* [Challenge]: Copy out, word for word, the lines of the records from the line that contains "You are a computer-use agent. Screen" through the end of the records, including both ends. Leave the pictures out.

* [Data listing]:
=====
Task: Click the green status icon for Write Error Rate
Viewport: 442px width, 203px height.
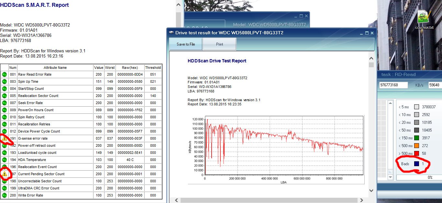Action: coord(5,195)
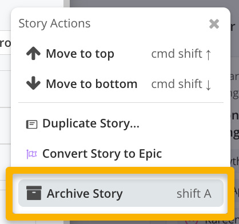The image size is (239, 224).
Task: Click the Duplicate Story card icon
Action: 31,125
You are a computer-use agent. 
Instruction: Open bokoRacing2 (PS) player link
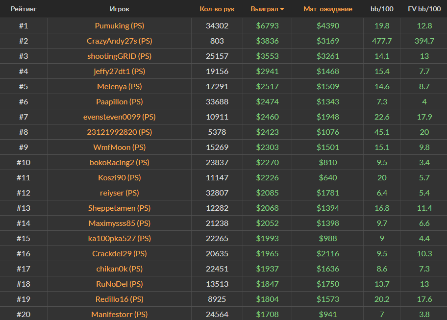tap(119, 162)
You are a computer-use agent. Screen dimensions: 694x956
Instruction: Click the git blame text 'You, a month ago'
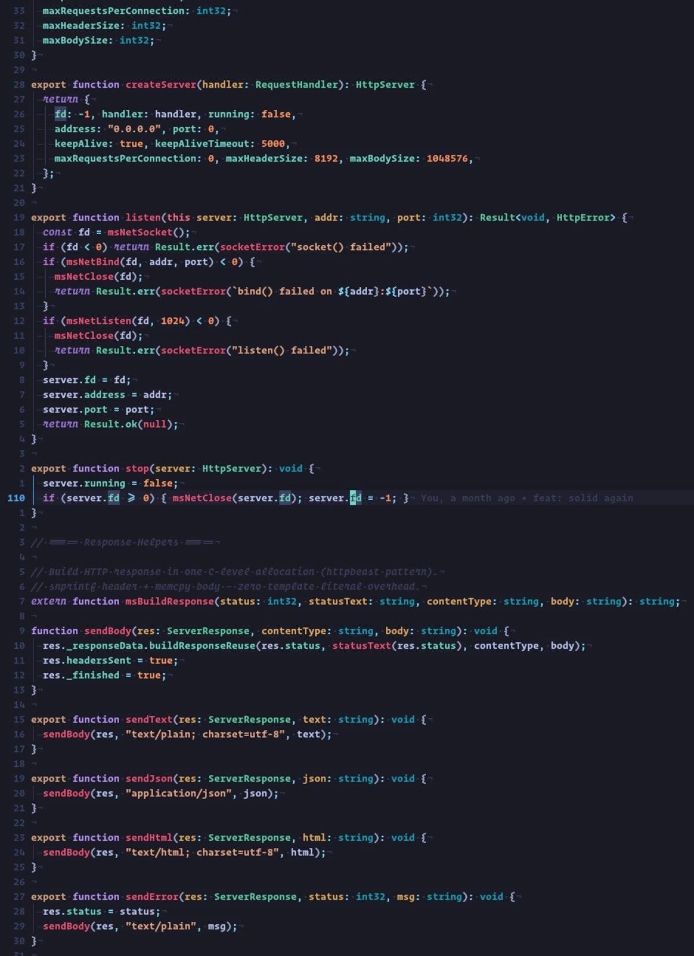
=====
* [Response to the exercise]:
You are a computer-use agent. Screen dimensions: 694x956
Instruction: Click the git blame text 'You, a month ago'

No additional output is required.